## To do
Copy the listing below word for word, from its first line through the line holding "click(x=1511, y=439)", inclusive.
-- BEGIN Material provided --
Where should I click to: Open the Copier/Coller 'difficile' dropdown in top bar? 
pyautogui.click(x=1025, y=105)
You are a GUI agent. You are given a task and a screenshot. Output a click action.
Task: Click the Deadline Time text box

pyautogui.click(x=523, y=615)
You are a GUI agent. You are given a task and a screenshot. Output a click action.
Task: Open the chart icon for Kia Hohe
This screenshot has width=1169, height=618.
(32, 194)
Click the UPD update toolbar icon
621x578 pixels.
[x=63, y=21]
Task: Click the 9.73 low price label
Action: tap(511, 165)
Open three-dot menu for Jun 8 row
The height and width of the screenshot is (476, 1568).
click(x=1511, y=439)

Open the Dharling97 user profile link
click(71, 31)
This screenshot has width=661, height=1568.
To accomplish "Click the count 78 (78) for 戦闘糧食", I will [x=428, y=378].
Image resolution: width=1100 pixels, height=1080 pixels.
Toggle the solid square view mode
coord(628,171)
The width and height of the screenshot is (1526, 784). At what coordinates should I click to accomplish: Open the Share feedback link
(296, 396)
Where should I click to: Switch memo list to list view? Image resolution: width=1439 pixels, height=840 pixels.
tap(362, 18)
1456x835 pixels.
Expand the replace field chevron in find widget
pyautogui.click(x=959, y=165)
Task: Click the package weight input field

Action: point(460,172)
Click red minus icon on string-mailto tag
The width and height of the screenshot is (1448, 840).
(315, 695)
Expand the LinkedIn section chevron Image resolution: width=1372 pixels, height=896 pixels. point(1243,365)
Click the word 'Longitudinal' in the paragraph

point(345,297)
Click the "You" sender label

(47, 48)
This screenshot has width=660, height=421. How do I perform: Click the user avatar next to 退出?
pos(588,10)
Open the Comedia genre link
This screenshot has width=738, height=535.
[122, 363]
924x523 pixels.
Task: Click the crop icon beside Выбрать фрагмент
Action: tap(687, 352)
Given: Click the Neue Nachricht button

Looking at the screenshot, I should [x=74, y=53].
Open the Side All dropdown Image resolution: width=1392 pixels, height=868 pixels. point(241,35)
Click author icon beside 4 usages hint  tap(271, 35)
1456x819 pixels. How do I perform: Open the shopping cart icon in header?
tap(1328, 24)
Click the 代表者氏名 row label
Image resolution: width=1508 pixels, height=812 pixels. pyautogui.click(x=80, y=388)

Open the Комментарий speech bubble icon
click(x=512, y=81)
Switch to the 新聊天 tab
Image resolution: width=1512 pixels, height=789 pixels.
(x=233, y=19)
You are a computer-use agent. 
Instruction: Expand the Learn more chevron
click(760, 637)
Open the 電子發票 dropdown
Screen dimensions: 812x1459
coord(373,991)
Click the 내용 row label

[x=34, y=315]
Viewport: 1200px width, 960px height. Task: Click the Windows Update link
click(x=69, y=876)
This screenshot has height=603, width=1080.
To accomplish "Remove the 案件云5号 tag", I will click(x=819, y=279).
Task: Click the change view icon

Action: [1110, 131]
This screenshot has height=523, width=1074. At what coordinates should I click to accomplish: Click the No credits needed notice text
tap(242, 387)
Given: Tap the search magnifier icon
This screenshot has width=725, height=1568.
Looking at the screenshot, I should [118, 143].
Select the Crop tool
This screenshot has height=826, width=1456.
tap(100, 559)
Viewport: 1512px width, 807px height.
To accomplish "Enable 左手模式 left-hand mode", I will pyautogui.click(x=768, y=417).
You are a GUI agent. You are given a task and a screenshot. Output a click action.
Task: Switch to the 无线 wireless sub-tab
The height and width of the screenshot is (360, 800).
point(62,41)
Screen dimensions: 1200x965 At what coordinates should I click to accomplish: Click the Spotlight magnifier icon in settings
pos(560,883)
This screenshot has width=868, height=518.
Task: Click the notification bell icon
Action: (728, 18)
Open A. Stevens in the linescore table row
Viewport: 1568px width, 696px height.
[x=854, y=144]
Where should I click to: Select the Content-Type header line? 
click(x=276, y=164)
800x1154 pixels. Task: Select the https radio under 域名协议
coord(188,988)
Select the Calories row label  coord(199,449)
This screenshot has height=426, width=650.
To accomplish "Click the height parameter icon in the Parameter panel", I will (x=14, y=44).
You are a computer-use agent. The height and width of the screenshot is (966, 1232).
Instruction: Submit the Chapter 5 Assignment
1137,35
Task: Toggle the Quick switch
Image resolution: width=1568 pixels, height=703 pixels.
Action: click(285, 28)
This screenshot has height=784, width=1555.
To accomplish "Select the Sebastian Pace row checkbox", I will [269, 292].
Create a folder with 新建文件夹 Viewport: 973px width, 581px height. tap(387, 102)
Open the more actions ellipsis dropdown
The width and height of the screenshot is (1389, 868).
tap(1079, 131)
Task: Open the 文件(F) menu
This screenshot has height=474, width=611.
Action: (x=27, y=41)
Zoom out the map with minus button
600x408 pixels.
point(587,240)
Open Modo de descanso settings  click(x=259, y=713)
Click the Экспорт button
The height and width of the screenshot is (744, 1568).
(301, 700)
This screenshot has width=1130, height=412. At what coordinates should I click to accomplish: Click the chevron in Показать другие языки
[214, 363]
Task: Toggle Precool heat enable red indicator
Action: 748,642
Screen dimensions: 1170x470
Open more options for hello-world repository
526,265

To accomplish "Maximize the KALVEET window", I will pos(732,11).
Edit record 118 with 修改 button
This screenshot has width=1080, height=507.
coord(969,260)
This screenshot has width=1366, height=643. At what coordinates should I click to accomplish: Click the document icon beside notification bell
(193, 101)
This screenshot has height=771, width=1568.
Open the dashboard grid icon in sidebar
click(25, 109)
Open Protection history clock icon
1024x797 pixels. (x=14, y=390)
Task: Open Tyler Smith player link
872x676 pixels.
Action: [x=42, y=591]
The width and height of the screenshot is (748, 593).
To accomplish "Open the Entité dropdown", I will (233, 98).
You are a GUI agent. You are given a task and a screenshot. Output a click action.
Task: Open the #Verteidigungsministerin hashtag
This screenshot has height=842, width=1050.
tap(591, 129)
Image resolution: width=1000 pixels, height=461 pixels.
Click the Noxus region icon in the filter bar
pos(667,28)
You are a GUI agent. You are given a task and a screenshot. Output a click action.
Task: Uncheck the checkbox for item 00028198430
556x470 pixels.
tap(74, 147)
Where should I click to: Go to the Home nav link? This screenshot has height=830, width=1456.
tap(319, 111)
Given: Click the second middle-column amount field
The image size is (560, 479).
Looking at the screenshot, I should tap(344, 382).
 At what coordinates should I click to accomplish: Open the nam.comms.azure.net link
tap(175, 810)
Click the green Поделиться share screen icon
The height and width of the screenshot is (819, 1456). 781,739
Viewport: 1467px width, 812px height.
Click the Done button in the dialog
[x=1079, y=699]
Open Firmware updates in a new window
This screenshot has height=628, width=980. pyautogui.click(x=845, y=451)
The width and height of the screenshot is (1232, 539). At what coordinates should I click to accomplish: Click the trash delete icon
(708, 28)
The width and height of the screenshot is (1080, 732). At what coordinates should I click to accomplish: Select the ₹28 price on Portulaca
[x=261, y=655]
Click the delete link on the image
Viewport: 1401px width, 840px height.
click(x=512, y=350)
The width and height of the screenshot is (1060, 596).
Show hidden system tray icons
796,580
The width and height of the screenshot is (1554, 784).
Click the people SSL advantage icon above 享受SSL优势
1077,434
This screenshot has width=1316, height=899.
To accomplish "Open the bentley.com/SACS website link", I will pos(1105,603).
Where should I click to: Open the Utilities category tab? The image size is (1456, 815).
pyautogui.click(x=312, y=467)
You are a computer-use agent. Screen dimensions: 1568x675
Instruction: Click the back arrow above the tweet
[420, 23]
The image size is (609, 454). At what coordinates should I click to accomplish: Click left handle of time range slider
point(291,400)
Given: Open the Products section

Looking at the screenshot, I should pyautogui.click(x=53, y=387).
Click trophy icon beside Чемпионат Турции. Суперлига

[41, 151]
-- END Material provided --
## Task solution
Where should I click to: Open the Copier/Coller 'difficile' dropdown in top bar? 
pyautogui.click(x=1025, y=105)
You are a GUI agent. You are given a task and a screenshot. Output a click action.
Task: Click the Deadline Time text box

pyautogui.click(x=523, y=615)
You are a GUI agent. You are given a task and a screenshot. Output a click action.
Task: Open the chart icon for Kia Hohe
This screenshot has width=1169, height=618.
(32, 194)
Click the UPD update toolbar icon
621x578 pixels.
[x=63, y=21]
Task: Click the 9.73 low price label
Action: tap(511, 165)
Open three-dot menu for Jun 8 row
The height and width of the screenshot is (476, 1568).
click(x=1511, y=439)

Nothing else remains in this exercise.